Gezeigter Textauszug
════════════════════

Ob der Fotoautomat im Bürgeramt funktioniert? Gibt es dort überhaupt einen? Ich brauchte vor einigen Wochen einen neuen Pass plus Personalausweis und ging ins nächstbeste Fotostudio. Nach einigen Minuten war ich an der Reihe, nahm meine Brille ab, besser ohne, dachte ich mir, wegen der Biometrie. Die Augen erscheinen hinter meinen dicken Gläsern deutlich kleiner.

Der Fotograf hat nur gelacht, „ist egal“. Aber was ist, wenn die Sachbearbeiter auf dem Bürgeramt den Kopf schütteln und ein anderes Foto verlangen, mit Brille? Den nächsten Temin bekomme ich erst, wenn der Perso längst abgelaufen ist.

Solche Ängste sind künftig unbegründet. Deutschland wird wieder ein wenig digitaler und schließt ein paar analoge Lücken. Den elektronisch lesbaren Personalausweis mit biometrischem Foto gibt es schon länger, auf dem Weg dahin erleidet der Antragsteller aber noch einige eklatante Medienbrüche.

So nehmen Fotostudios oder -automaten zwar digitale Fotos auf, drucken sie anschließend aber aus. Der Bürger geht damit aufs Amt, wo sie dann wieder eingescannt werden, um sie auf elektronischem Weg zur Bundesdruckerei zu schicken.

28.000
Personalausweise und Reisepässe werden monatlich in Berlin beantragt.

Damit ist es ab 2. Mai vorbei, bundesweit werden dann keine gedruckten Passbilder mehr akzeptiert. In der Branche der Fotostudio-Betreiber unken viele zwar, dass die neue Passbild-Ära mit einem großen Knall beginnen wird, weil die neue Übertragungssoftware nicht funktioniert, aber die für Digitales zuständige Berliner Senatskanzlei bleibt zuversichtlich:

In Fotoautomaten werden oft Spaßbilder gemacht. Bislang konnte man sich dort auch für das Amt abbilden lassen, aber das ist vorbei.

© imago/Manfred Segerer/imago/Manfred Segerer

„An den meisten Bürgeramtsstandorten ist die Technik zum Stichtag verfügbar beziehungsweise einsatzbereit. Aufgrund sehr kurzfristiger beziehungsweise verschobener Liefertermine kann es vereinzelt zu einer leicht verzögerten Bereitstellung der Selbstbedienungsterminals kommen.“

Soso. Besser also vorher informieren, ob im gewünschten Bürgeramt schon alles rund läuft. Wenn nicht, ist es ratsam, zu einem zertifizierten Fotostudio zu gehen, das schon eine entsprechende Software installiert hat (siehe Infokasten). Die Preise für Passfotos sollten dabei eher niedriger ausfallen als bisher, weil das Ausdrucken wegfällt.

════════════════════

Übungsdaten
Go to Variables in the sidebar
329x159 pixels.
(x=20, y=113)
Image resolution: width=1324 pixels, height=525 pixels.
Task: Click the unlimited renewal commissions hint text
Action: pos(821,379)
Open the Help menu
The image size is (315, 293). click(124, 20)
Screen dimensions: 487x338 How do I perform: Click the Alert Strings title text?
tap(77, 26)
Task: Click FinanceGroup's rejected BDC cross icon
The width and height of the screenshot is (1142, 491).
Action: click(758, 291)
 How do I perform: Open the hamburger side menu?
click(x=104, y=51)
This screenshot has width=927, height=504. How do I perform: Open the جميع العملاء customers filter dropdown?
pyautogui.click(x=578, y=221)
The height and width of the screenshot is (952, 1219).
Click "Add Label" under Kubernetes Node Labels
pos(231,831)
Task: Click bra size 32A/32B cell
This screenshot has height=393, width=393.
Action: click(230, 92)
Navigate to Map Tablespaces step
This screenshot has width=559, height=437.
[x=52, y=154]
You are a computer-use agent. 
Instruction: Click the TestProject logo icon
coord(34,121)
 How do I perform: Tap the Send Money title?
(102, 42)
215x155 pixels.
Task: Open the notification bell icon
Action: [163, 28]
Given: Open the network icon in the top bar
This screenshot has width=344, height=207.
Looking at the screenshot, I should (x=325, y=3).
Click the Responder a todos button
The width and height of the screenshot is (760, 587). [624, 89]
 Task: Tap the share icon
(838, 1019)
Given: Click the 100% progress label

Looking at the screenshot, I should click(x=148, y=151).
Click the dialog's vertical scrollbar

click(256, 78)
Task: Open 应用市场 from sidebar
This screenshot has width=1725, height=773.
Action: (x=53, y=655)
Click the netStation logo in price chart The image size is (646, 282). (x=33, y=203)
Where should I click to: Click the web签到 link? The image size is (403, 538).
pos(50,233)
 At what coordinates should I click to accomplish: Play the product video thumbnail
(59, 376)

════════════════════

Zu erledigen
#1 Ab welchem Datum werden laut dem Textauszug über digitale Passbilder bundesweit keine gedruckten Passbilder mehr akzeptiert?
#2 Gib die Zeilen der Übungsdaten als JSON-Liste von Zeichenketten wieder, eine Zeichenkette pro Zeile und ohne Leerzeilen, beginnend mit der Zeile mit „Click the dialog's vertical scrollbar“ und weiter bis zum Ende der Übungsdaten.
Die Zeilen stehen in keinem Zusammenhang mit dem Textauszug.

Lösungen
#1 Ab dem 2. Mai.

#2
[
  "Click the dialog's vertical scrollbar",
  "click(256, 78)",
  "Task: Open 应用市场 from sidebar",
  "This screenshot has width=1725, height=773.",
  "Action: (x=53, y=655)",
  "Click the netStation logo in price chart The image size is (646, 282). (x=33, y=203)",
  "Where should I click to: Click the web签到 link? The image size is (403, 538).",
  "pos(50,233)",
  " At what coordinates should I click to accomplish: Play the product video thumbnail",
  "(59, 376)"
]